Changes include lot downzoning

By Geoffrey Wertime, Staff Writer
   UPPER FREEHOLD — Township Committee has passed four related ordinances that affect the municipality’s residential land uses in a number of ways, including increasing the lot size required to build a residence, also called downzoning.
   The ordinances were last seen during their public hearings at the committee’s Aug. 7 meeting, but were pushed back due to a need for amendments to correct errors in wording and math.
   The committee passed the first of the ordinances, upon which the following three hinged, by a vote of 3-2 at its Sept. 4 meeting.
   Committeemen Stanley Moslowski Jr. and David Reed voted “no” on the measure, which increased lot sizes in the agricultural residential (AR) and rural agricultural (RA-5) zones from 3- and 5-acre zoning to 6- and 10-acre zoning, respectively, and added noncontiguous clustering and equine community development options as permitted uses in the AR zone.
   Noncontiguous clustering establishes sending and receiving areas wherein large, uninterrupted parcels of farmland and open space (the sending area) can be preserved by transferring development rights to a different, noncontiguous parcel (the receiving area) to be developed at a higher density.
   One of the amendments added a clause, which grandfathers in existing parcels smaller than 6 acres, which was accidentally left unchanged from an earlier clause upgrading properties to 3 acres. Without the clause, the ordinance would have disallowed residents from building single-family houses and additions on their existing smaller properties, Township Planner Charles Newcomb said previously.
   Lot averaging also is an option under the ordinance, which allows developers to subdivide properties down to 2 acres per residential lot as long as other lots are larger and the average lot is 6 acres. An amendment fixed an error in the previous proposed measure indicating any area over 6 acres would not be counted, which would have made it mathematically impossible for a developer to use smaller lots since they could never offset them with larger ones. The maximum lot size was amended to 10 acres, and lots larger than that will now still be considered 10 acres for averaging purposes.
   Language also was changed in the ordinance so landowners are permitted to use the noncontiguous and equine community development options, and the word “Freehold” was added into the phrase “Upper Township Planning Board.” An Upper Township does exist in New Jersey, in Cape May County.
   Finally, the ordinance removed freshwater wetlands and flood plains from consideration of the lot average calculation, and introduced mandatory clustering for all major subdivisions within the AR district to preserve the township’s rural character.
   Mr. Reed raised objections to the push to downzone, saying it would hurt the very people who provide that character. He said many farmers invest most of their money in their land and then mortgage or sell off parts of it in bad years, when crop prices are low. Increasing the area it takes for a single house devalues their land, he continued.
   Committeeman Robert Faber said he saw the issue differently.
   ”To keep this township as rural as possible, we need to do something like this,” he said. “Yes, it’s going to hurt some of the individuals, but… they’ve got to sacrifice a little bit.”

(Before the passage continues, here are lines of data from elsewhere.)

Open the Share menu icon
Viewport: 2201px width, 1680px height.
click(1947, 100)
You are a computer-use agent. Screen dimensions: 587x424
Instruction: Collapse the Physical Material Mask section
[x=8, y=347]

   Mr. Reed disagreed, saying, “You’re talking about sacrificing, and you’re hitting a handful of people instead of hitting the majority of the people a little.”
   Committeewoman LoriSue H. Mount called the issue of growth in the township a fine balancing act.
   ”It’s about everybody that lives in this community and maintaining a balanced atmosphere or affordable atmosphere for everyone,” she said. “I think that there’s been lots of writing on the wall through the years that has indicated that things are going to change.”
   Mr. Moslowski voiced his concern that increased lot sizes would replace farmland with large houses, without giving any incentive to preserve the ground.
   ”You can spread the lots out, but they’re still there,” he said. “The farm’s gone.”
   Mr. Newcomb acknowledged that some landowners would be hurt by the ordinances, and said items in the four ordinances were meant to give them options.
   The other three land use measures passed unanimously.
   The second ordinance established noncontiguous clustering as a special provision in the AR district, describing it as a way to “provide and encourage a method of creating single-family residential environments” while still preserving open space and environmentally sensitive areas.
   An amendment fixed errors in wording which would have allowed developers to build only if they owned the area to be developed and the portion to be left open at the time of the ordinance’s adoption. Mr. Newcomb previously explained that the amendment allows developers to buy land afterward, as well. Another amendment removes the stipulations about environmentally sensitive areas, as such protection is enforced through other ordinances.
   The third ordinance added the equine community option as a conditional use in the AR district and established standards. The ordinance requires a mix of clustered minimum 1-acre residential lots and an equine center for residents on tracts of at least 100 acres. An amendment gave the center 1 percent of the property instead of the original 5 percent in order to keep the building at a reasonable size.
   The last ordinance established farmland/open space conservation clusters as permitted optional development alternatives within the AR district, and eliminated size requirements for the provision. Additionally, at least 70 percent of the overall tract of land now has to be set aside for farmland preservation, according to the ordinance. While this last measure did not require any amendments, it was previously held due to its contingency on the first three ordinances.